Os artistas estiveram entre os mais afetados por essa terrível pandemia cuja força vai diminuindo, mas que ainda inspira cuidados. Com os palcos fechados por um longo período, toda a classe artística e profissionais de suporte – iluminadores, técnicos de som e outros - perderam, da noite para o dia, sua fonte de renda. Também ficaram expostos os problemas inerentesao streaming, cuja remuneração dada ao artista beira o ridículo.
Ainda assim, muitos músicos deram uma contribuição inestimável e nos ajudaram a suportar essesdias. “Música e vinho alegram o coração”, já dizia o Eclesiastes. E na pandemia pudemos ter algum conforto não só em apresentações via internet, mas também em discos. Apesar das dificuldades, não foram poucos os bons trabalhos e pretendo comentar alguns. Vamos, então, aos dois primeiros discos.
“A desordem dos templários”, Guilherme Arantes – Guilherme Arantes foi uma verdadeira usina de produção de grandes sucessos nos anos 80, ao lado de artistas como Lulu Santos e Renato Russo. Quem é da minha geração se lembra da presença constante do artista em programas de TV como o “Cassino do Chacrinha” com hits como “Cheia de Charme”, “Deixa chover” e a canção que o revelou, “Planeta água”. O que poucas pessoas sabem é que, por trás do artista capaz de compor sucessos populares, há um músico virtuoso e influenciado pelo intrincado rock progressivo.
Fã declarado de tecladistas como Rick Wakeman, ele começou sua carreira com o Moto Perpétuo, grupo de rock progressivo bastante ortodoxo. Com este novo álbum, Guilherme Arantes volta às origens com uma pegada bastante progressiva e de arranjos elaborados, mas sem perder de vista o seu talento parafazer canções com melodias que saímos cantando depois da primeira audição. Gravado praticamente sozinho com suporte de teclados e tecnologias digitais, o álbum consegue soar quente e é preciso dar a Guilherme todos os créditos pelos arranjos e composições de alta qualidade. O trabalho, que reúne influências diversas de estilos brasileiros e do rock, é uma ótima audição para fugir de fórmulas tradicionais.

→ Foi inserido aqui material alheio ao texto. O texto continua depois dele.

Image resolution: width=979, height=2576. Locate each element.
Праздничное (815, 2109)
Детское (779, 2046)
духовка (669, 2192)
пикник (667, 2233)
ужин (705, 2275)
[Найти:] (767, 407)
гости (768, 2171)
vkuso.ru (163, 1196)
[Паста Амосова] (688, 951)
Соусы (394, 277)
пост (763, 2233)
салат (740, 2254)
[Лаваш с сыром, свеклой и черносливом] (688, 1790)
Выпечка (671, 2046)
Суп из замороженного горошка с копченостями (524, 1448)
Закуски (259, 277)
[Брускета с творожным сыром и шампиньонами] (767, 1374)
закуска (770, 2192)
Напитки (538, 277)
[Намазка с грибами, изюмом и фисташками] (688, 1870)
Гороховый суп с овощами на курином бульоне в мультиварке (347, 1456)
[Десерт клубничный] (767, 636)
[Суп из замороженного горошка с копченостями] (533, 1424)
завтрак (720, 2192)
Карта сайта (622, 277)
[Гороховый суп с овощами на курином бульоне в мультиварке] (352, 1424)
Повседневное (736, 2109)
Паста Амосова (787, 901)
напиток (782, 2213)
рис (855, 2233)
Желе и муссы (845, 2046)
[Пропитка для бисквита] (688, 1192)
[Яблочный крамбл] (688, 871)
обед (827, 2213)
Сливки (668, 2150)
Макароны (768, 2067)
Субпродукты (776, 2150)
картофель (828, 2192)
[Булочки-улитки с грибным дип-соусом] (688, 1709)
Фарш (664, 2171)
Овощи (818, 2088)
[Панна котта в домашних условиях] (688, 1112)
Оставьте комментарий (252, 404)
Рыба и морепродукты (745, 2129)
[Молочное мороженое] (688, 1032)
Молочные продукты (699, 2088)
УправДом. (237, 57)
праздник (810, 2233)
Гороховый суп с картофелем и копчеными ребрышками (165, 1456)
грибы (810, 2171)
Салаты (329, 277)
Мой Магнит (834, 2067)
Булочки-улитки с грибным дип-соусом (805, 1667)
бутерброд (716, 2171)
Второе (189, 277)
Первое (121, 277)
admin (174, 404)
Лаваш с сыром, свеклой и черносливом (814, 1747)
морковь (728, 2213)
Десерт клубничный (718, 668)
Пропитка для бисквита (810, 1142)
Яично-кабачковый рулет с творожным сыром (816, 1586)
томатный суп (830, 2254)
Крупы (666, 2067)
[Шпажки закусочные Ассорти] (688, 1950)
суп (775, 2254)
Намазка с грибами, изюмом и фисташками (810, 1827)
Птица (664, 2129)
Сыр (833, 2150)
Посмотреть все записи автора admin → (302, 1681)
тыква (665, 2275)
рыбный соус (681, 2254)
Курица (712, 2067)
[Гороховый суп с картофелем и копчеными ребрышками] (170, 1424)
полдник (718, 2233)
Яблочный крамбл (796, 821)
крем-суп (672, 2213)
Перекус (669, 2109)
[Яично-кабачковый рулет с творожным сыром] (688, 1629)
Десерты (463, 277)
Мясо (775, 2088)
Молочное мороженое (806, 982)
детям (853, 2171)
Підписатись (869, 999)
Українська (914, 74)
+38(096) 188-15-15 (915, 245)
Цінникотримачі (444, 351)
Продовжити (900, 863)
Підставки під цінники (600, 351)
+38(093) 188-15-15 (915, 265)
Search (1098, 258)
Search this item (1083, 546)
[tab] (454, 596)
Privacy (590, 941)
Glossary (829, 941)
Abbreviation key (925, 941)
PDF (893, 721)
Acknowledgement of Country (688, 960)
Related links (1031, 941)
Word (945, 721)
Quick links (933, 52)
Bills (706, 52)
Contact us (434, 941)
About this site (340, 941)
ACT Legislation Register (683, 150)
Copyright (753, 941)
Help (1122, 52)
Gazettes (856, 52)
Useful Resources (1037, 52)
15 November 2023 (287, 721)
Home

“Aldir Blanc inédito”, vários artistas – Aldir Blanc é uma unanimidade ao se compilar qualquer lista dos maiores letristas da música brasileira. O poeta e escritor deixou sua marca em letras que se tornaram praticamente hinos como “O bêbado e o equilibrista” ou “O mestre-sala dos mares”, ambas compostas em uma das parcerias mais prolíficas da música mundial, com João Bosco. A perda recente do compositor, infelizmente, é ilustrativa das mazelas que afligem a vida de artistas. Nos modelos atuais de remuneração de compositores – com pagamentos pífios em plataformas de streaming – a sobrevivência digna destes artistas vai se tornando cada vez mais difícil, como se mostrou nos últimos dias de vida de Aldir.
Passando por dificuldades financeiras, o artista dependeu de ajuda de amigos e fãs para se tratar de complicações de saúde sofridas durante a pandemia. Acabou por contrair COVID e se tornou uma de suas vítimas mais conhecidas. Após sua partida, sua viúva Mary Lúcia de Sá Freire reuniu escritos inéditos e composições que ainda não haviam ganhado registro em discos para uma homenagem ao poeta. Seus parceiros de longa data e artistas de peso prontamente toparam o projeto, capitaneado pelo selo Biscoito Fino. Parceiros como João Bosco, Guinga, Joyce e Cristovão Bastos não poderiam faltar no disco, que teve a produção assinada por Jorge Helder e ainda contou com grandes intérpretes como Maria Betânia, Chico Buarque e Dori Caymmi, entre outros. Com tanto talento reunido, o resultado não poderia ser menos que excelente.
Ambos discos são audições mais que recomendadas. Além disso, são um instantâneo importante desses dias terríveis de pandemia. O de Guilherme Arantes, produzido sozinho em casa, é o retrato do isolamento ao qual muitos de nós fomos submetidos. Já o de Aldir ilustra, de forma triste, as dificuldades inerentes à vida de artistas. E também dá um rosto conhecido para representar as milhares de vítimas de uma pandemia que escancarou a cara nefasta da desigualdade social e a incompetência e má fé de um governo que ignorou a vida de muitos.